Auch insoweit Trump von der Innenpolitik beeinflusst wird, ist er hin- und hergerissen – und zwar nicht aus Gründen, die irgendetwas mit Strategie oder Unklarheit zu tun haben.

Am Dienstag schrieb ich eine Kolumne , die mit den Worten begann: „Wenn Sie dies lesen, könnten sich die USA bereits im Krieg mit dem Iran befinden. Falls nicht, schauen Sie in ein paar Stunden oder Tagen noch einmal vorbei, denn Präsident Donald Trump deutet alles darauf hin, dass er bald in die Kämpfe eingreifen wird.“

Nun, ein paar Tage sind vergangen und hier sitzen wir nun und drehen nervös Däumchen, während Trump hin- und herschwankt. Es ist einmal mehr erwähnenswert, dass Trump für die aktuellen Geschehnisse verantwortlich ist . In seiner ersten Amtszeit ließ er das Atomabkommen mit dem Iran platzen, das Präsident Barack Obama und sechs weitere Staatschefs ausgehandelt hatten und das der Iran – wie internationale Inspektoren bestätigten – buchstabengetreu einhielt. In den Jahren danach nahm der Iran sein Atomprogramm wieder auf und ist dem Bau einer Bombe näher denn je. Es stimmt nicht, wie Trump derzeit behauptet, dass er den Iranern eine Chance gegeben habe, ein neues Abkommen auszuhandeln, diese sich aber geweigert hätten. Die Iraner waren am Verhandeln; Es ist nur so, dass das letzte verbleibende Hindernis für ein Abkommen – Trumps Beharren darauf, dem Land jegliche Urananreicherung zu verbieten, selbst auf den niedrigen Niveaus, die der Atomwaffensperrvertrag erlaubt (und sogar fördert) – eine Forderung war, die kein Land erfüllen konnte, vor allem nicht der Iran, dessen fortschrittliches Programm ihm eine größere Verhandlungsposition verschaffte als während der Obama-Ära.
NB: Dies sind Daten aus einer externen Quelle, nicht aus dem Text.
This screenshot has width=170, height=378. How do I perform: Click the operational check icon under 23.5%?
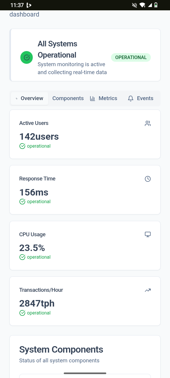click(22, 257)
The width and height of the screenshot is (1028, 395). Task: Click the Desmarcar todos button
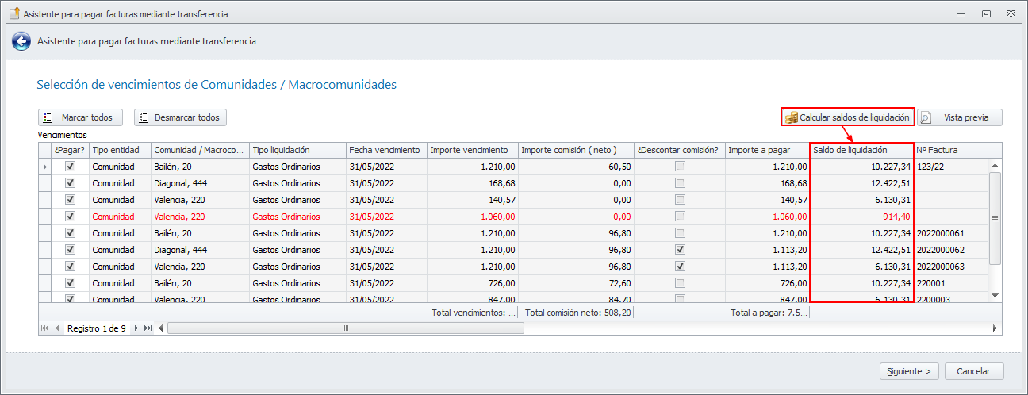pyautogui.click(x=181, y=117)
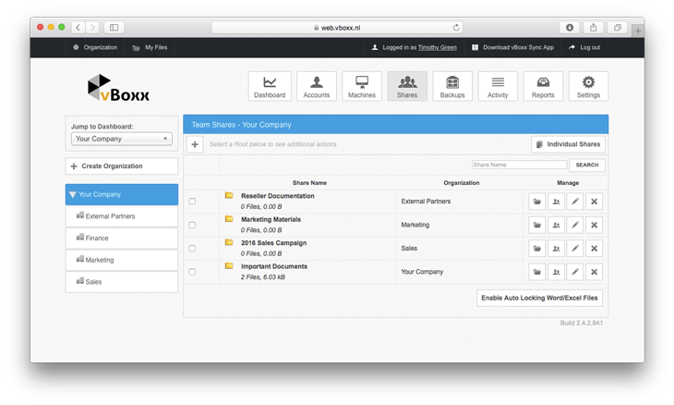Select Finance in organization tree
The width and height of the screenshot is (674, 405).
click(122, 238)
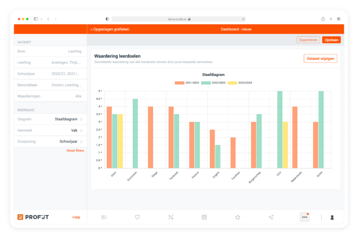Open the calendar icon in bottom bar

pos(204,217)
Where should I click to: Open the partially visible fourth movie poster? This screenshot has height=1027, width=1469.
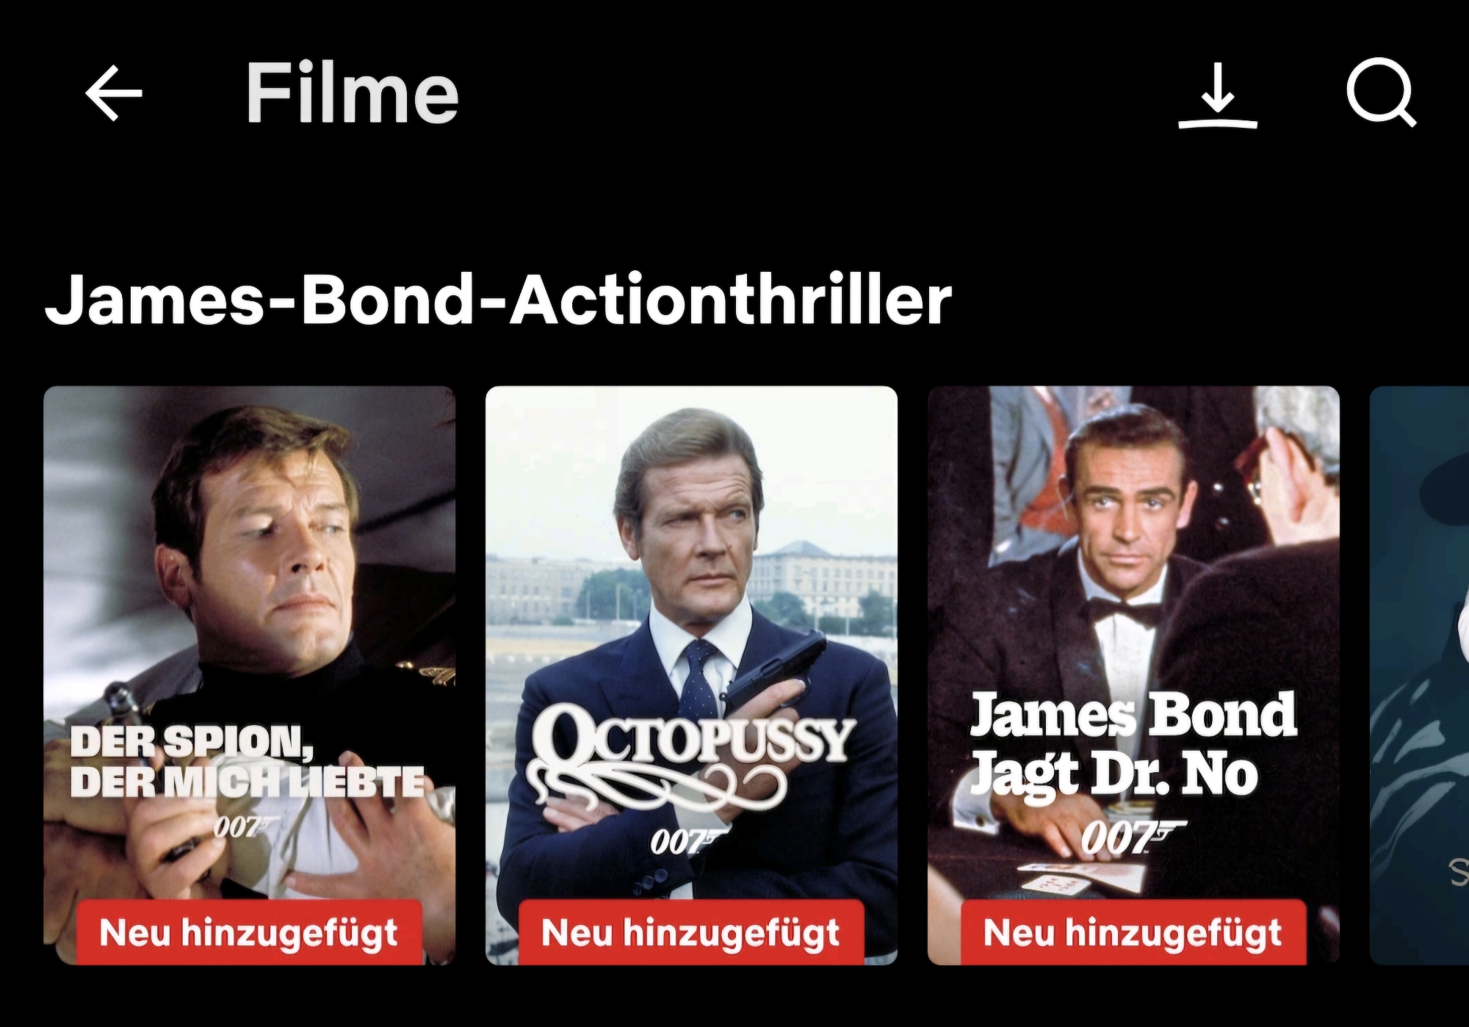[x=1419, y=675]
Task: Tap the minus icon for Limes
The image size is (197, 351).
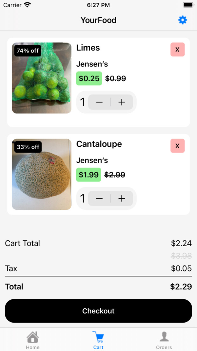Action: [x=99, y=102]
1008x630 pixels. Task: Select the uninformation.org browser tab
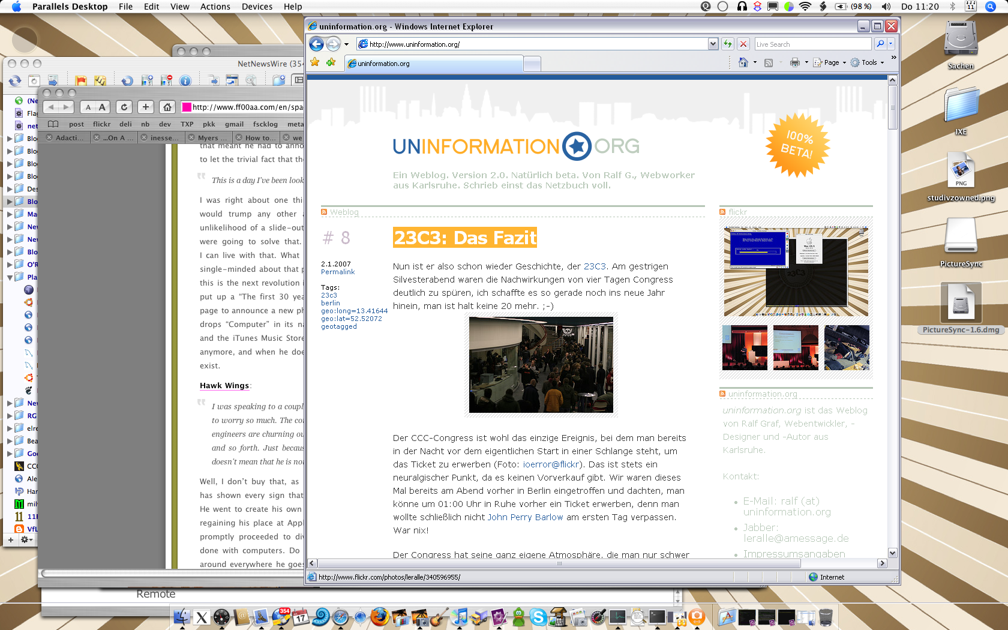[434, 64]
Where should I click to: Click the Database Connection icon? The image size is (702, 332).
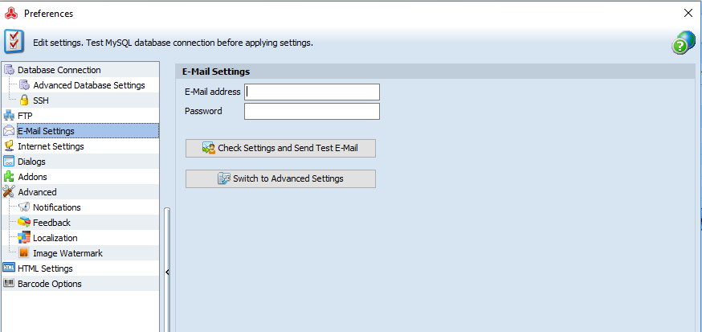coord(9,70)
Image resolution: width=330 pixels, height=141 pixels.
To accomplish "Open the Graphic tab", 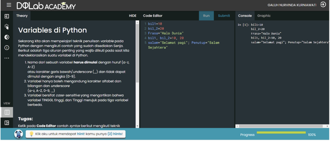I will [264, 16].
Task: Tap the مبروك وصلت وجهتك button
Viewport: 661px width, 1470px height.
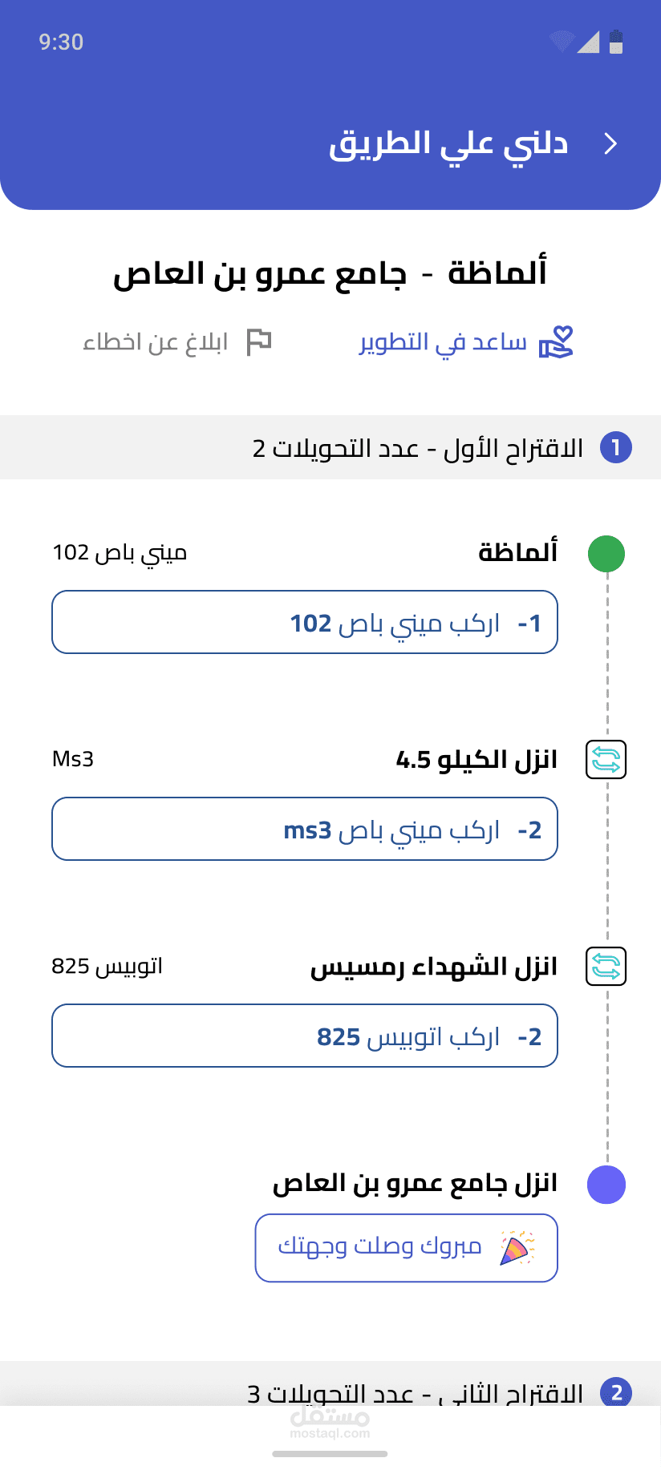Action: pyautogui.click(x=406, y=1248)
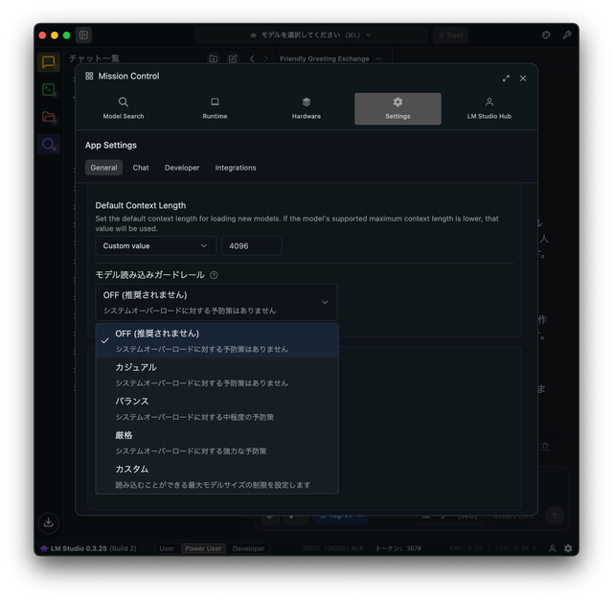Open the Developer terminal sidebar icon
This screenshot has height=601, width=613.
[x=48, y=89]
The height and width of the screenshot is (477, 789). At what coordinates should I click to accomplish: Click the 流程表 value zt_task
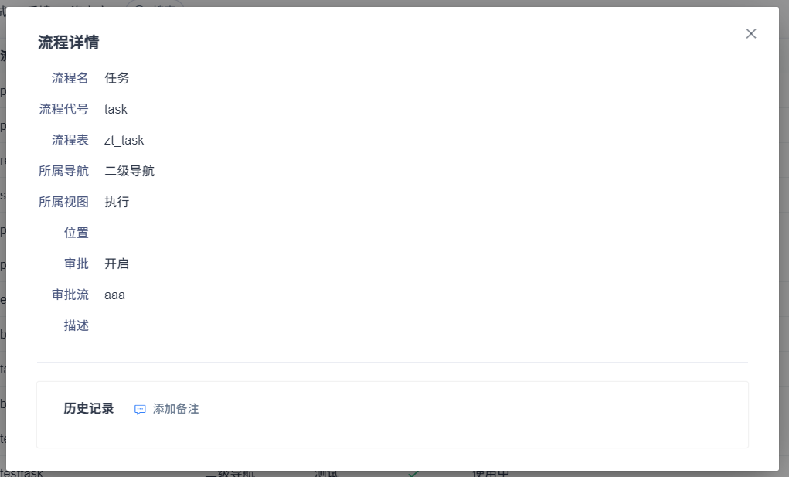(124, 141)
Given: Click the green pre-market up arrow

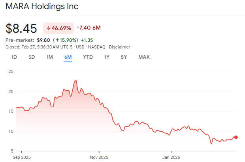Looking at the screenshot, I should point(57,40).
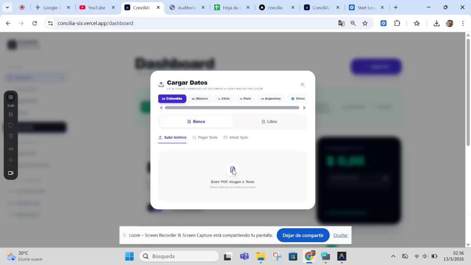Select Colombia country format
The image size is (471, 265).
coord(172,99)
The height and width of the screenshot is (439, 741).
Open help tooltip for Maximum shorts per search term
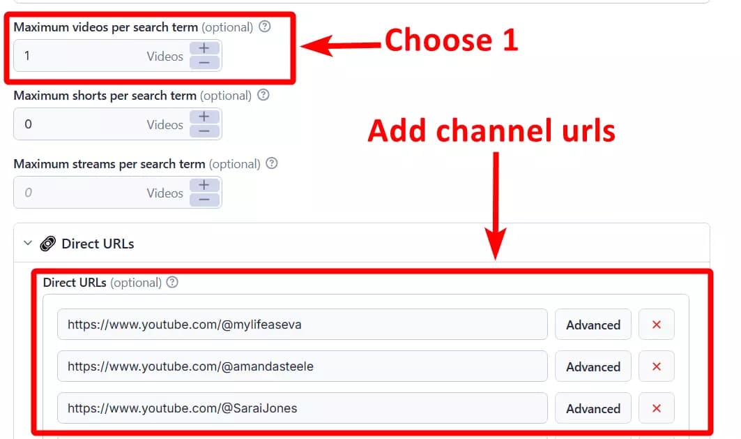[x=263, y=96]
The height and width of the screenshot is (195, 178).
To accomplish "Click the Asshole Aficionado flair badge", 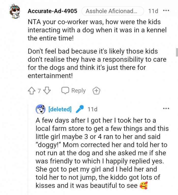I will 112,11.
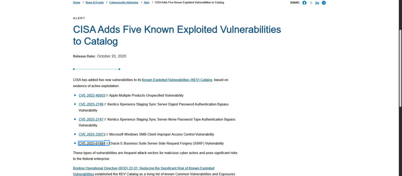Open the CVE-2025-33073 Microsoft SMB link

92,135
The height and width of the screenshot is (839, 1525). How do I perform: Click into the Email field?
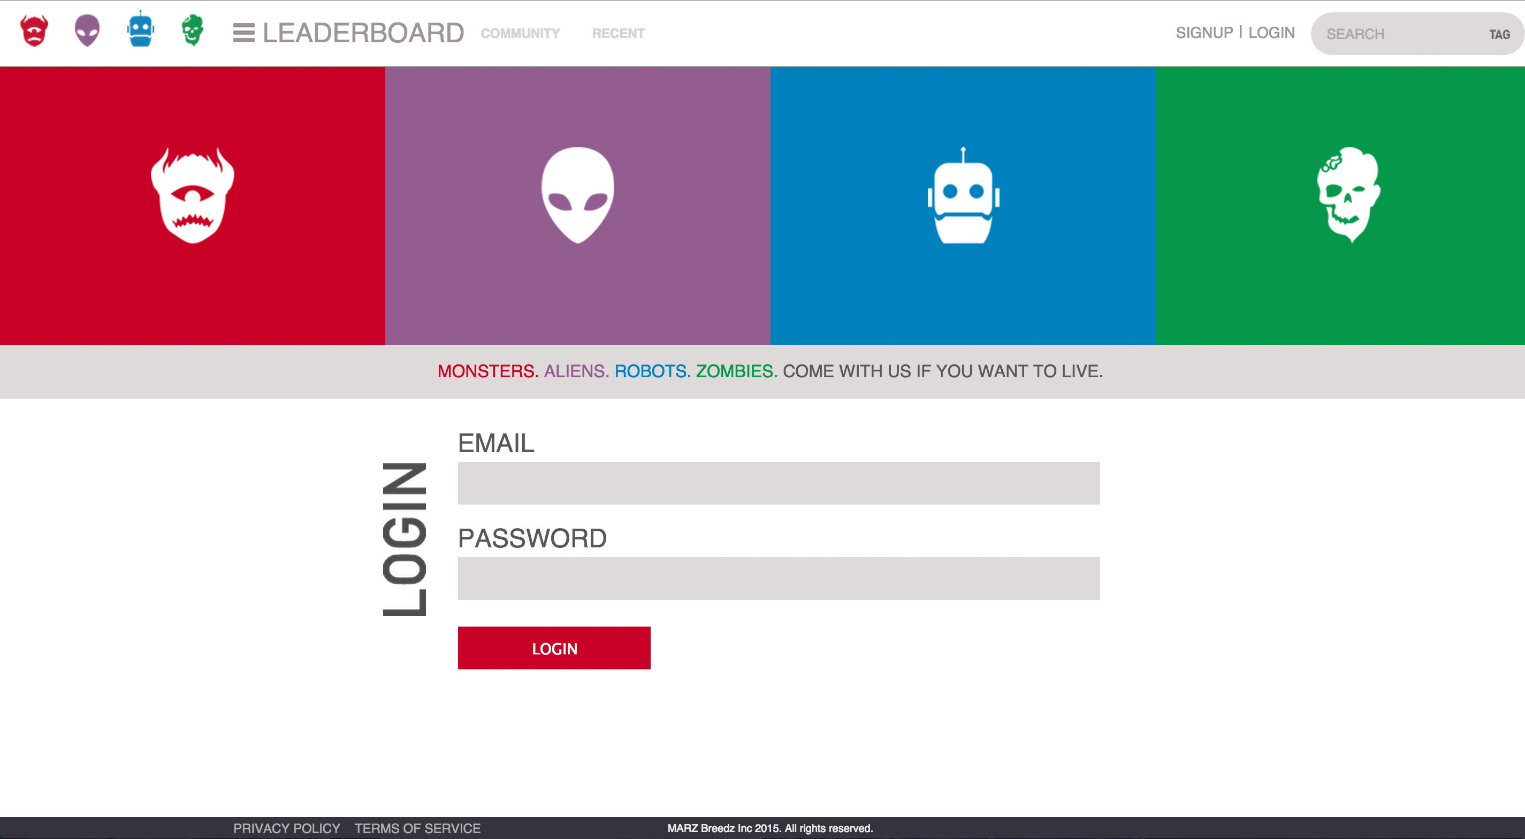778,483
Trump steckt nun in der Zwickmühle zwischen seiner (meiner Meinung nach echten) Kriegsabneigung und seiner gegenteiligen kriegerischen Rhetorik. Gepaart mit kluger Diplomatie und einer realistischen Verhandlungsstrategie hätte dies zu einer effektiven Verhandlungsstrategie für ihn selbst führen können; es könnte als Fallstudie strategischer Ambiguität gelten. Doch Trump weiß nicht, was er will oder wie er es bekommt. Es ist also nur ein Wirrwarr – und zwar ein gefährliches, das ihn dazu bringen könnte, sich kopflos oder schlafwandelnd in den Krieg zu stürzen.